++++ Extract provided ++++

Hello to all those faithfully reading and hopefully enjoying this effort to make even the worst horror movie more watcha... aw, screw that - I'm not that good. If a movie makes you cringe because yet another batch of unlikable teens that are pushing 30 are inching toward their deaths, having a party no one does anywhere ever, a paranormal movie is boring you to tears with unending pans of empty rooms, or thanks to CGI technology when people finally bite it, their blood squirts everywhere except on the victim, the ground, the people next to them... you're in good company and this is the right place for you.

Sunday, October 19, 2014

A BLOODY MESS OF A RIPOFF OF 'THE THING'... PICK ANY VERSION, IT'S BEEN DONE LIKE, WHAT, THREE TIMES? THIS STORY ABOUT NATURE HAVING A REALLY BAD PERIOD CAN GO TO THE BOTTOM OF THE PILE OF THE ECOTERRORIST GENRE...






Blood Glacier aka Blutgletscher aka The Station (2013) Austria

Yes the Earth is being ruined by humans. Yes the climate change is mucking things up. Yes there are countless lifeforms being totally obliterated each year. Yes we should feel ashamed. No we shouldn't have to endure movies like these. But nature is flowing heavily and she's cranky so you better just be quiet and listen up or she'll insist on flowers and chocolate and a nice card and...



If you can't read this, just know
that IT'S ALL YOUR FAULT!!!

++++ Available data ++++

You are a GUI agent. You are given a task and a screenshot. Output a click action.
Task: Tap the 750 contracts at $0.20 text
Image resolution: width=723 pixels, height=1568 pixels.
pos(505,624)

++++

**Actions to take**
- A) List every title by which the Blood Glacier review says the 2013 Austrian film is known.
- B) Please retype the Blood Glacier review from "Sunday, October 19, 2014" up to and including "nice card and...".
- C) Extend the Blood Glacier review past its final sentence.
The lines come from a separate source unrelated to the Blood Glacier review.

**Written responses**
- A)
Blood Glacier
Blutgletscher
The Station

- B)
Sunday, October 19, 2014

A BLOODY MESS OF A RIPOFF OF 'THE THING'... PICK ANY VERSION, IT'S BEEN DONE LIKE, WHAT, THREE TIMES? THIS STORY ABOUT NATURE HAVING A REALLY BAD PERIOD CAN GO TO THE BOTTOM OF THE PILE OF THE ECOTERRORIST GENRE...






Blood Glacier aka Blutgletscher aka The Station (2013) Austria

Yes the Earth is being ruined by humans. Yes the climate change is mucking things up. Yes there are countless lifeforms being totally obliterated each year. Yes we should feel ashamed. No we shouldn't have to endure movies like these. But nature is flowing heavily and she's cranky so you better just be quiet and listen up or she'll insist on flowers and chocolate and a nice card and...

- C)
The worst part of this review? It was for a throwaway movie I put together over a month ago but didn't finish. That means there's parts I don't remember and I HAVE TO WATCH THE DAMNED THING AGAIN. My fault of course (or I could blame my illness as soon as I make up a cool label for it) but here we go.



Italy looks more... snowy than I thought...
The basic premise is some dumb people in Austria (who are actually in South Tyrol, Italy) noticing a red (NOT BLOOD) streak in a receding glacier and fun and mirth follow. Just kidding. Death and destruction follow and the movie smacks you in the nose every ten minutes or so to remind you that it's YOUR FAULT.


Since there's only so many people up there (and one dog) this should go quickly, right? Ah, these people are clever - the movie decides that a group is coming up to view this stupid glacier. That makes more people to kill and a longer movie.



The only actor anybody gives a damn about...
So it's not blood, it's genetic material from, I dunno, space? Nazis At The Center Of The Earth (I'm still working on that one)? Wherever this stuff is coming from, like Food Of The Gods it's STILL YOUR FAULT!!! And that genetic material is mixing with the local fauna and it's STILL YOUR FAULT!!! And people start to die from these monstrosities and it's STILL YOUR FAULT!!! Do you get the picture?


It took me four tries to get a picture
of this hawk, uh, thing before it zipped away...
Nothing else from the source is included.